David Bryant, director of communications at Georgia Sea Grant, partnered with Turner to develop and produce the campaign. He notes, "Our goal wasn't to beat the listener over the head with a didactic message of you have to do this or that. We want to develop an appreciation of the wonders that we have on Georgia's coast, so that when people upstream are called upon to make sacrifices that will help improve the coastal environment, they'll be willing to do it."
Turner says in January 1999, coastal program staff organized a meeting with other agencies supported by the National Oceanic and Atmospheric Administration to establish an outreach network. She met Bryant at the meeting and learned he had a background in radio production. "David was interested in maintaining his connection to radio, and we felt it was a good partnership for both of us."

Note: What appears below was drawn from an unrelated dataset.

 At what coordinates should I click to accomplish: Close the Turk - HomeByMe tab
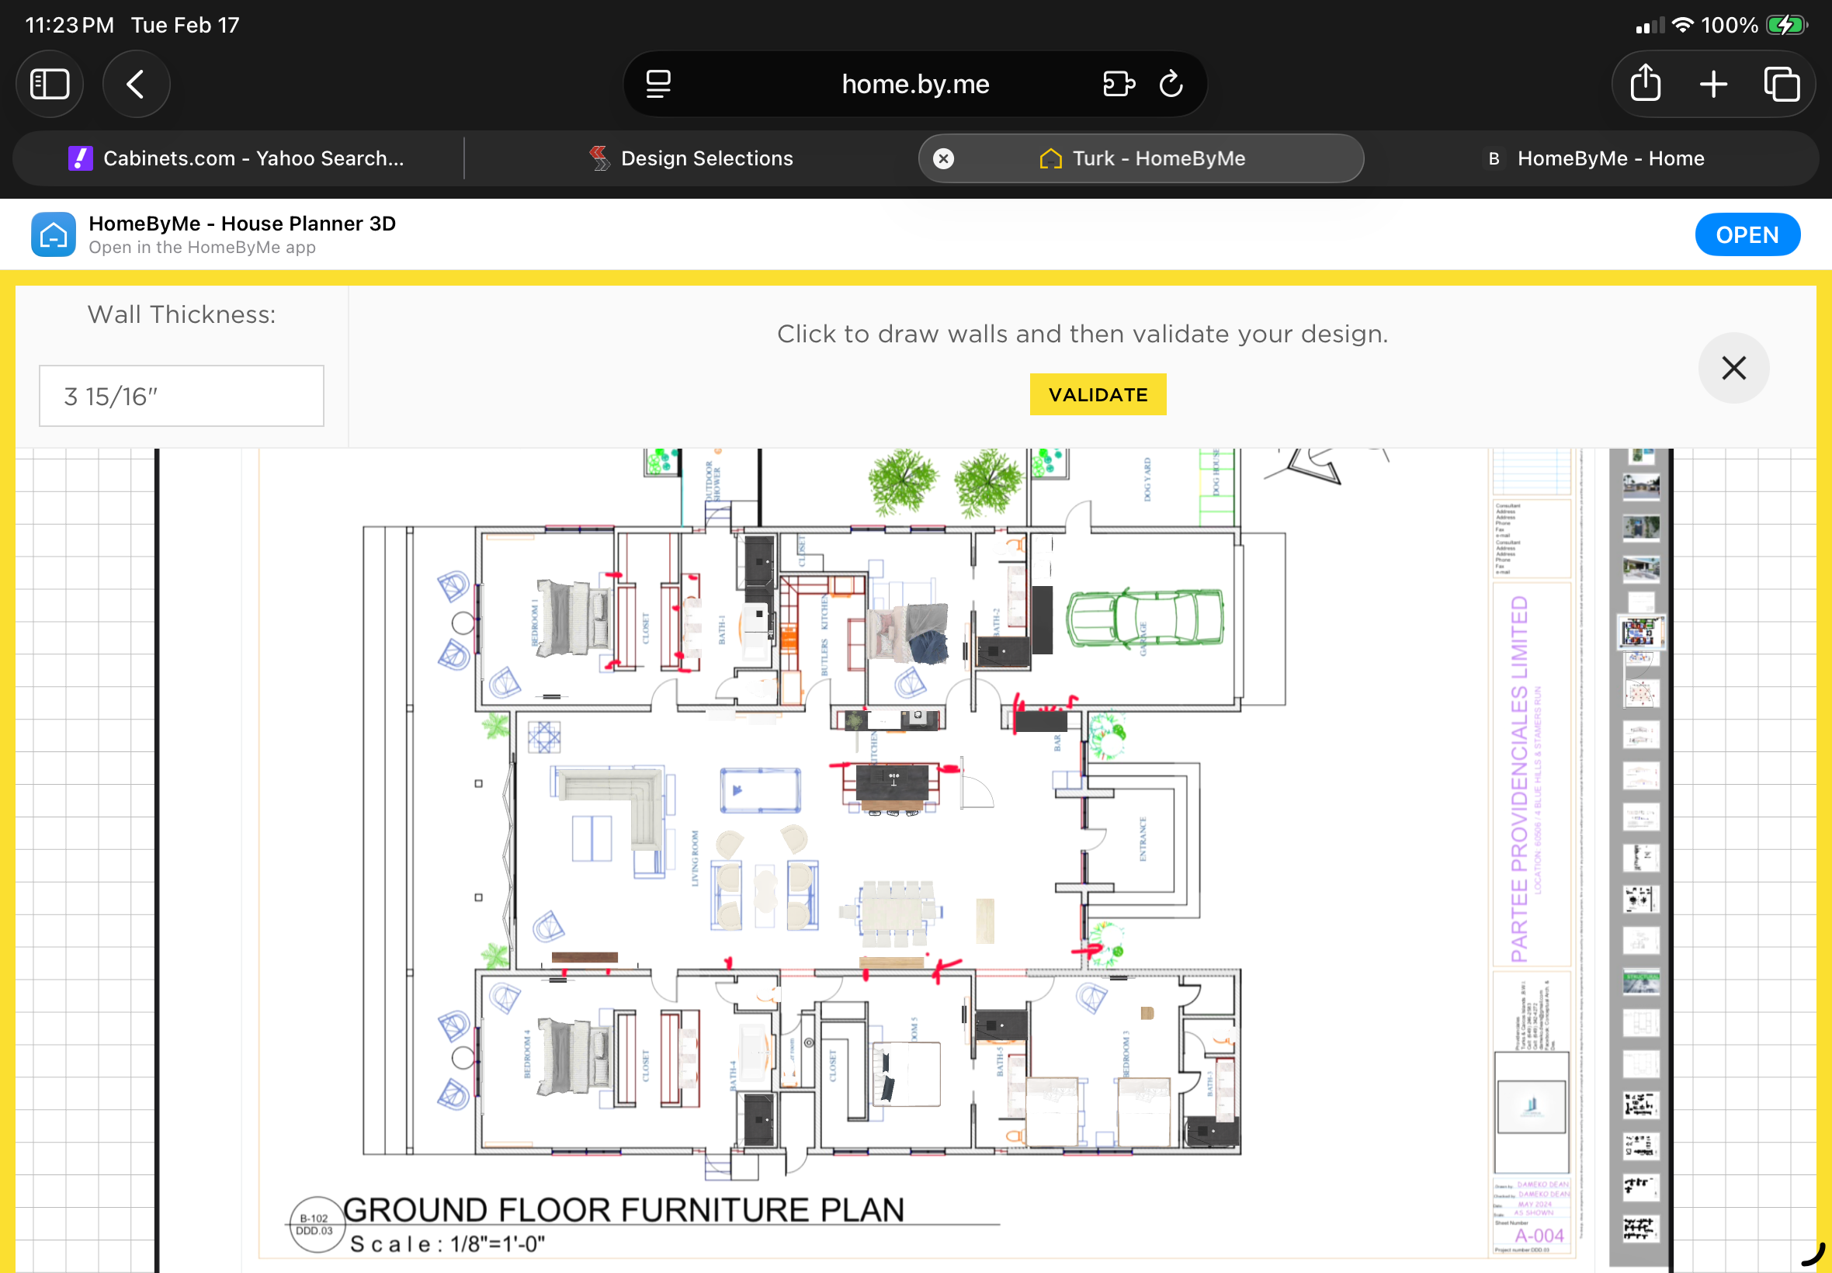944,159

Bryant developed the format for the two-minute, weekly radio spots, and Turner created a "rough sort of schedule" with topics for the year, which were approved by both Sea Grant and the coastal program. The segments, which Turner researches and writes, focus on everything from endangered species, such as the piping plover, to cultural subjects, like indigo dye production. Public radio station WUGA-FM provides free recording time and production facilities, and Bryant "handles the technical side of the series," she says.
After a demo CD-ROM was produced, the Peach State Public Radio Network agreed to make the segments a part of the "Georgia Gazette" program, which airs statewide on Friday afternoons. Coastal area Peach State affiliates in Savannah and Brunswick replay each segment on Sunday afternoons. Bryant estimates the low-cost campaign reaches an audience of 58,600 each week. Text and audio versions of the segments are being incorporated into Sea Grant's Web site.
Turner recently left the coastal program to become a fish and wildlife biologist with the U.S. Fish and Wildlife Service, but has maintained the commitment to continue the series with her new employer as a program partner.
"This is something that Beth and I are proud of," Bryant says. "Beth could have dropped it when she changed jobs. The fact that she didn't is a testament to how much we believe in it."